Там у Корбалева дружка был у стены свой навес. Сбитый из досок, но все же крытый толем и, главное, собственный: можно кого-нибудь приютить, а можно лежать одному по-царски. Нигде не протекало: места для двоих хватало свободно, а если потесниться, то можно и вчетвером улечься. Они потеснились и легли: Корбаль, его товарищ, Гавликовский — непонятный какой-то человек, и Щенсный с отцом. Перед тем как лечь, поели картофельных лепешек, испеченных Веронкой на дорогу, и запили кофе. Кофе Гавликовский принес с фабрики — там был кипяток для рабочих.

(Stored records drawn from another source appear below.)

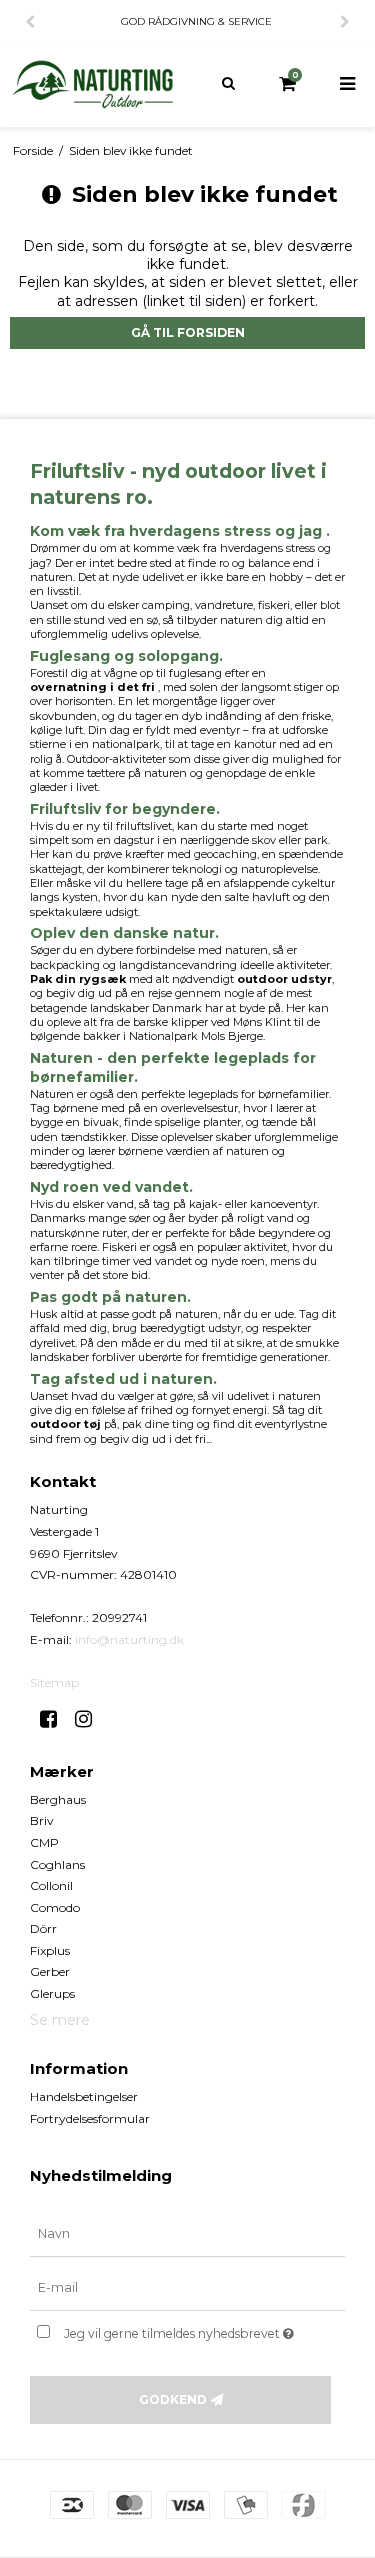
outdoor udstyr (284, 979)
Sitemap (54, 1682)
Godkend (173, 2399)
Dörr (43, 1928)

Корбаль поначалу церемонился, отказывался, но потом, дав себя уговорить, умял несколько лепешек и полголовки чеснока. Уж очень он был голодный. Не везло ему в последнее время. С какой карты ни пойдет — любая оказывалась битой. Но Корбаль держал фасон и не унывал. Он немало скитался по свету и знал: раз ты на коне, раз под конем — или вёдро или дождь… Живой человек не пропадет, говорил Корбаль, и плотник, слушая, проникался верой в него. Вот ходит, ходит такой бродяга, глядишь, в конце концов что-нибудь выходит. Может, и они около Корбаля скорее найдут работу?

— В союз надо записаться.

— В какой союз?

— В христианский, папаша. Я уже к этим жуликам записался. Они на все предприятия людей поставляют; с директорами за руку — без них нельзя. Сам Пандера в них нуждается, иначе потеряет.

— Что потеряет?

— Всю, всю «Целлюлозу» и свои сухарики. Это же слабак: почки больные, есть ничего нельзя, в крайнем случае кнедлики со сливами. Даже простого хлеба ему нельзя, только теплые сухарики, намазанные собачьим салом. От этого больше всего полнеют. Как только он здесь появился, его жена, мадам Пандера, значит, отправилась с кухаркой на рынок. Накупила всякой всячины на всю неделю — еле тащит.

«Почем?» — спрашивала мадам Пандера, это было единственное польское слово, какое она знала. Покажет и спросит «почем?», а кухарка торгуется и платит.